• [MATERIALS PROVIDED]
- - - - -

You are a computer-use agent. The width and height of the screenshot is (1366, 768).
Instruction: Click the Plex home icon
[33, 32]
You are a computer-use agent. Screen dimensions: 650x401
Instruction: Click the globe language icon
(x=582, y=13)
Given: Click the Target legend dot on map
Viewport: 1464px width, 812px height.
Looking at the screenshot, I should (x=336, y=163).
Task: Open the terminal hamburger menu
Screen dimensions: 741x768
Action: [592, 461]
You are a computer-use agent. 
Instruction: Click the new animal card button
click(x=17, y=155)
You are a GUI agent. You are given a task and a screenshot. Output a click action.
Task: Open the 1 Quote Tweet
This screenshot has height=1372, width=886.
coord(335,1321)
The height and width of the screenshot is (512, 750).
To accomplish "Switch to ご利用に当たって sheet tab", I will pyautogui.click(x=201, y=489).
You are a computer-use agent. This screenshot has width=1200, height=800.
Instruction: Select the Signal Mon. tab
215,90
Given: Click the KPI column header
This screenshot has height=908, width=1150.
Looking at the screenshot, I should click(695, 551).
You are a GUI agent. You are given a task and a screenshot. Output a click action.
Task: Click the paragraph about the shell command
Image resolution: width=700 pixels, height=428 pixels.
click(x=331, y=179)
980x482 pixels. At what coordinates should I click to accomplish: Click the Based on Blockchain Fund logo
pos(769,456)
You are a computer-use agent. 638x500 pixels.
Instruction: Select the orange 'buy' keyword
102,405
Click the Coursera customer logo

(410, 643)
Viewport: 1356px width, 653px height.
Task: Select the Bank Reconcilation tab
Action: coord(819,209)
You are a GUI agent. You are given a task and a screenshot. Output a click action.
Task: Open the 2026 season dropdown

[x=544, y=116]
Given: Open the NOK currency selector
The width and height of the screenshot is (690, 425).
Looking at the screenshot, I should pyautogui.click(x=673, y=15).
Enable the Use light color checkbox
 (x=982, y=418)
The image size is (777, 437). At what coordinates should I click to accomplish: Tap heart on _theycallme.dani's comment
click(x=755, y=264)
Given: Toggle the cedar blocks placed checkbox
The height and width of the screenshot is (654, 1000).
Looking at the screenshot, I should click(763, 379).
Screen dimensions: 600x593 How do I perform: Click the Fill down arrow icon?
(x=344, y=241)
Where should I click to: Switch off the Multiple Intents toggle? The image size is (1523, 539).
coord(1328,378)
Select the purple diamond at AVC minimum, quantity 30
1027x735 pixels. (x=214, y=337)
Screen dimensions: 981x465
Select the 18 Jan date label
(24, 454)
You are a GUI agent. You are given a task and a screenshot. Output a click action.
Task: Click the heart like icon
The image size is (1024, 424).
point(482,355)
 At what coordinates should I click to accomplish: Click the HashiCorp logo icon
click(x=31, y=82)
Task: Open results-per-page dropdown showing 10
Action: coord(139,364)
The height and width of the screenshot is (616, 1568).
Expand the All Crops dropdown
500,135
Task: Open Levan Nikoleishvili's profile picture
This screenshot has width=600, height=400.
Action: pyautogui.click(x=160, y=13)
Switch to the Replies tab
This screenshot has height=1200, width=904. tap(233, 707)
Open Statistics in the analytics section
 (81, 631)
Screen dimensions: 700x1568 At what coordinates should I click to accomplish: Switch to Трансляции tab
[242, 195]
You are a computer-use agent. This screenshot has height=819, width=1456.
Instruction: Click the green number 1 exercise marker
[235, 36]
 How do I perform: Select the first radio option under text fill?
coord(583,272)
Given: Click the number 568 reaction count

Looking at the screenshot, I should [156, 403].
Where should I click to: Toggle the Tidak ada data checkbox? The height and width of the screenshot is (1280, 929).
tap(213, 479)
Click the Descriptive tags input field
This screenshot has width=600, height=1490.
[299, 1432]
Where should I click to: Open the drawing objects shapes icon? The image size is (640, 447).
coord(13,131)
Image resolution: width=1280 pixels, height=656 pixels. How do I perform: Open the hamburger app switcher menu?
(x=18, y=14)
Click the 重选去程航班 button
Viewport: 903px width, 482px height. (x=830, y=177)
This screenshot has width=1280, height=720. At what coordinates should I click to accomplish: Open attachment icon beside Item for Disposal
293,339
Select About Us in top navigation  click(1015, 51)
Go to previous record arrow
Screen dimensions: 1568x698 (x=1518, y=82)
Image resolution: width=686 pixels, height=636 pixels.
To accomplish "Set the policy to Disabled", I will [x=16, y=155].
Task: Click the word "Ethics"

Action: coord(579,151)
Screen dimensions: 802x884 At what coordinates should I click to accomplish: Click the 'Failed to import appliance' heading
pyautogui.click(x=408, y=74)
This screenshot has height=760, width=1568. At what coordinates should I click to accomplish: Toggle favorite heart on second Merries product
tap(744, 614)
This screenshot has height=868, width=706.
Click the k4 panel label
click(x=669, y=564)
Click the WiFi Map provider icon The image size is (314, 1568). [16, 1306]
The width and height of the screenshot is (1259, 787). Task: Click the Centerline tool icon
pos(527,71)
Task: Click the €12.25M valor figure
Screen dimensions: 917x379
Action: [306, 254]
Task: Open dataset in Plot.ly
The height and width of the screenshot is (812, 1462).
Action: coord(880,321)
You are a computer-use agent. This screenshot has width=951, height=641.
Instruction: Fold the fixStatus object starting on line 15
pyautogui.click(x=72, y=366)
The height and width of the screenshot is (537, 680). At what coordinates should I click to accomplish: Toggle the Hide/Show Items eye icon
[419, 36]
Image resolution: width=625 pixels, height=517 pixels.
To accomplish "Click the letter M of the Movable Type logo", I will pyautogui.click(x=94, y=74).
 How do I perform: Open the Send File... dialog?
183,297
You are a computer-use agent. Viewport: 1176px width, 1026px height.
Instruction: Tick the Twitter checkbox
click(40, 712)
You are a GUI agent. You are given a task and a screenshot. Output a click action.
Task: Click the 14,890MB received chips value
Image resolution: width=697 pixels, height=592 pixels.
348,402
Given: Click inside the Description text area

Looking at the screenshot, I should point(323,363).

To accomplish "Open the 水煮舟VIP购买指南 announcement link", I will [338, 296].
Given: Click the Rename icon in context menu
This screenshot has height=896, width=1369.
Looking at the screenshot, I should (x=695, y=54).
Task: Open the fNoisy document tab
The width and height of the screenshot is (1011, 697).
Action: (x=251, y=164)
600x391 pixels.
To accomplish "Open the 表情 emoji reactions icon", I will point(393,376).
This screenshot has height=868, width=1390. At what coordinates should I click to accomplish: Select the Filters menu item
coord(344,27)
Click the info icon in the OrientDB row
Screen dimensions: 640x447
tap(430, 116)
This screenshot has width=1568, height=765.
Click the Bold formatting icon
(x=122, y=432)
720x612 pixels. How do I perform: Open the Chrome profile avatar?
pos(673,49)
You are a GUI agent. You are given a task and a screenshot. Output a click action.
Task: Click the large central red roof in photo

- - - - -

Your reply should contain every entry, repeated exactly.

• [SOLUTION TO THE PROBLEM]
You are a computer-use agent. The width and height of the screenshot is (1366, 768).
Instruction: Click the Plex home icon
[33, 32]
You are a computer-use agent. Screen dimensions: 650x401
Instruction: Click the globe language icon
(x=582, y=13)
Given: Click the Target legend dot on map
Viewport: 1464px width, 812px height.
Looking at the screenshot, I should (x=336, y=163).
Task: Open the terminal hamburger menu
Screen dimensions: 741x768
Action: [592, 461]
You are a computer-use agent. 
Instruction: Click the new animal card button
click(x=17, y=155)
You are a GUI agent. You are given a task and a screenshot. Output a click action.
Task: Open the 1 Quote Tweet
This screenshot has height=1372, width=886.
coord(335,1321)
The height and width of the screenshot is (512, 750).
To accomplish "Switch to ご利用に当たって sheet tab", I will pyautogui.click(x=201, y=489).
You are a computer-use agent. This screenshot has width=1200, height=800.
Instruction: Select the Signal Mon. tab
215,90
Given: Click the KPI column header
This screenshot has height=908, width=1150.
Looking at the screenshot, I should click(695, 551).
You are a GUI agent. You are given a task and a screenshot. Output a click action.
Task: Click the paragraph about the shell command
Image resolution: width=700 pixels, height=428 pixels.
click(x=331, y=179)
980x482 pixels. At what coordinates should I click to accomplish: Click the Based on Blockchain Fund logo
pos(769,456)
You are a computer-use agent. 638x500 pixels.
Instruction: Select the orange 'buy' keyword
102,405
Click the Coursera customer logo

(410, 643)
Viewport: 1356px width, 653px height.
Task: Select the Bank Reconcilation tab
Action: coord(819,209)
You are a GUI agent. You are given a task and a screenshot. Output a click action.
Task: Open the 2026 season dropdown

[x=544, y=116]
Given: Open the NOK currency selector
The width and height of the screenshot is (690, 425).
Looking at the screenshot, I should pyautogui.click(x=673, y=15).
Enable the Use light color checkbox
 (x=982, y=418)
The image size is (777, 437). At what coordinates should I click to accomplish: Tap heart on _theycallme.dani's comment
click(x=755, y=264)
Given: Toggle the cedar blocks placed checkbox
The height and width of the screenshot is (654, 1000).
Looking at the screenshot, I should click(763, 379).
Screen dimensions: 600x593 How do I perform: Click the Fill down arrow icon?
(x=344, y=241)
Where should I click to: Switch off the Multiple Intents toggle? The image size is (1523, 539).
coord(1328,378)
Select the purple diamond at AVC minimum, quantity 30
1027x735 pixels. (x=214, y=337)
Screen dimensions: 981x465
Select the 18 Jan date label
(24, 454)
You are a GUI agent. You are given a task and a screenshot. Output a click action.
Task: Click the heart like icon
The image size is (1024, 424).
point(482,355)
 At what coordinates should I click to accomplish: Click the HashiCorp logo icon
click(x=31, y=82)
Task: Open results-per-page dropdown showing 10
Action: coord(139,364)
The height and width of the screenshot is (616, 1568).
Expand the All Crops dropdown
500,135
Task: Open Levan Nikoleishvili's profile picture
This screenshot has width=600, height=400.
Action: pyautogui.click(x=160, y=13)
Switch to the Replies tab
This screenshot has height=1200, width=904. tap(233, 707)
Open Statistics in the analytics section
 (81, 631)
Screen dimensions: 700x1568 At what coordinates should I click to accomplish: Switch to Трансляции tab
[242, 195]
You are a computer-use agent. This screenshot has height=819, width=1456.
Instruction: Click the green number 1 exercise marker
[235, 36]
 How do I perform: Select the first radio option under text fill?
coord(583,272)
Given: Click the number 568 reaction count

Looking at the screenshot, I should [156, 403].
Where should I click to: Toggle the Tidak ada data checkbox? The height and width of the screenshot is (1280, 929).
tap(213, 479)
Click the Descriptive tags input field
This screenshot has width=600, height=1490.
[299, 1432]
Where should I click to: Open the drawing objects shapes icon? The image size is (640, 447).
coord(13,131)
Image resolution: width=1280 pixels, height=656 pixels. How do I perform: Open the hamburger app switcher menu?
(x=18, y=14)
Click the 重选去程航班 button
Viewport: 903px width, 482px height. (x=830, y=177)
This screenshot has width=1280, height=720. At what coordinates should I click to accomplish: Open attachment icon beside Item for Disposal
293,339
Select About Us in top navigation  click(1015, 51)
Go to previous record arrow
Screen dimensions: 1568x698 (x=1518, y=82)
Image resolution: width=686 pixels, height=636 pixels.
To accomplish "Set the policy to Disabled", I will [x=16, y=155].
Task: Click the word "Ethics"

Action: coord(579,151)
Screen dimensions: 802x884 At what coordinates should I click to accomplish: Click the 'Failed to import appliance' heading
pyautogui.click(x=408, y=74)
This screenshot has height=760, width=1568. At what coordinates should I click to accomplish: Toggle favorite heart on second Merries product
tap(744, 614)
This screenshot has height=868, width=706.
Click the k4 panel label
click(x=669, y=564)
Click the WiFi Map provider icon The image size is (314, 1568). [16, 1306]
The width and height of the screenshot is (1259, 787). Task: Click the Centerline tool icon
pos(527,71)
Task: Click the €12.25M valor figure
Screen dimensions: 917x379
Action: [306, 254]
Task: Open dataset in Plot.ly
The height and width of the screenshot is (812, 1462).
Action: coord(880,321)
You are a computer-use agent. This screenshot has width=951, height=641.
Instruction: Fold the fixStatus object starting on line 15
pyautogui.click(x=72, y=366)
The height and width of the screenshot is (537, 680). At what coordinates should I click to accomplish: Toggle the Hide/Show Items eye icon
[419, 36]
Image resolution: width=625 pixels, height=517 pixels.
To accomplish "Click the letter M of the Movable Type logo", I will pyautogui.click(x=94, y=74).
 How do I perform: Open the Send File... dialog?
183,297
You are a computer-use agent. Viewport: 1176px width, 1026px height.
Instruction: Tick the Twitter checkbox
click(40, 712)
You are a GUI agent. You are given a task and a screenshot. Output a click action.
Task: Click the 14,890MB received chips value
Image resolution: width=697 pixels, height=592 pixels.
348,402
Given: Click inside the Description text area

Looking at the screenshot, I should point(323,363).

To accomplish "Open the 水煮舟VIP购买指南 announcement link", I will [338, 296].
Given: Click the Rename icon in context menu
This screenshot has height=896, width=1369.
Looking at the screenshot, I should (x=695, y=54).
Task: Open the fNoisy document tab
The width and height of the screenshot is (1011, 697).
Action: (x=251, y=164)
600x391 pixels.
To accomplish "Open the 表情 emoji reactions icon", I will point(393,376).
This screenshot has height=868, width=1390. At what coordinates should I click to accomplish: Select the Filters menu item
coord(344,27)
Click the info icon in the OrientDB row
Screen dimensions: 640x447
tap(430, 116)
This screenshot has width=1568, height=765.
Click the Bold formatting icon
(x=122, y=432)
720x612 pixels. How do I perform: Open the Chrome profile avatar?
pos(673,49)
You are a GUI agent. You are given a task and a screenshot. Output a click action.
Task: Click the large central red roof in photo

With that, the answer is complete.